Folha de S.Paulo
Colunista: Lygia da Veiga Pereira
02/02/20 - O Projeto DNA do Brasil nasceu da necessidade de incluir o povo brasileiro na chamada medicina de precisão, que usa dados do nosso DNA para melhorar a prevenção e tratamento de doenças como hipertensão, diabetes e câncer. Para isso, é fundamental o sequenciamento do DNA de diferentes populações para identificar quais genes estão associados ao maior risco de cada doença.

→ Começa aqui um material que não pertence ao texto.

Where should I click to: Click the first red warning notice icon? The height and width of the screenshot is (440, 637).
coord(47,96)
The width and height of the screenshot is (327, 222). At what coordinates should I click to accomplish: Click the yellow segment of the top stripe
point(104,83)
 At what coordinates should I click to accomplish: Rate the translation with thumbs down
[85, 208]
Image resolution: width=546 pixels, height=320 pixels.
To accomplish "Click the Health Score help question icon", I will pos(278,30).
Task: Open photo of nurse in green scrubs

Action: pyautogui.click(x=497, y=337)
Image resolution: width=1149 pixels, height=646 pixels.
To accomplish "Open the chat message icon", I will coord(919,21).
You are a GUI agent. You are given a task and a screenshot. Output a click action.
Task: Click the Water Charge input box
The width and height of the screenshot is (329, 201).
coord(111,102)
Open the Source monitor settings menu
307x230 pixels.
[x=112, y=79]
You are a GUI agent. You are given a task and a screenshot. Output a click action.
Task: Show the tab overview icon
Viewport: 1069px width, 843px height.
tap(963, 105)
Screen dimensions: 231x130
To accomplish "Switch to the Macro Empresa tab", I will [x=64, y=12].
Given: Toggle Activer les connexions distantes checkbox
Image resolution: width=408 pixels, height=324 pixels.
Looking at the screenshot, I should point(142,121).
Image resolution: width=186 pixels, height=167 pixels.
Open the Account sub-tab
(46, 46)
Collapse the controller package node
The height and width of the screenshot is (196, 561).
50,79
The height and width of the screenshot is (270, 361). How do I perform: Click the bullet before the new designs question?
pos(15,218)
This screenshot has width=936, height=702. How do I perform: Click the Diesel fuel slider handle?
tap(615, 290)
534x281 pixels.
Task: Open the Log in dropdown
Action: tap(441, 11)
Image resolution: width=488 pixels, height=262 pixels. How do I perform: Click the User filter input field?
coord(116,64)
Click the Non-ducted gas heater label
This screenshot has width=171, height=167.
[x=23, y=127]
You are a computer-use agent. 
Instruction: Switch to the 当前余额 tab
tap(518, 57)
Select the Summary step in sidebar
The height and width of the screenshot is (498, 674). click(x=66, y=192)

Porém, 80% dos dados genéticos disponíveis no mundo são de populações caucasianas —europeus e norte-americanos. E variações genéticas entre populações fazem com que o que vale para caucasianos não necessariamente valha para outras etnias. Ou seja, hoje a medicina de precisão só é precisa mesmo para brancos.
A cientista Lygia da Veiga Pereira, professora titular de Genética da USP e líder do Projeto DNA do Brasil - Mathilde Missioneiro - 22.out.19/Folhapress
Para remediar essa desigualdade, criamos o projeto DNA do Brasil para conhecer a fundo a genética da nossa população tão miscigenada —índios, europeus, africanos e asiáticos se encontraram em “terra brasilis”, se misturaram e deram origem ao brasileiro atual, cada um deles um mosaico com diferentes proporções desses povos.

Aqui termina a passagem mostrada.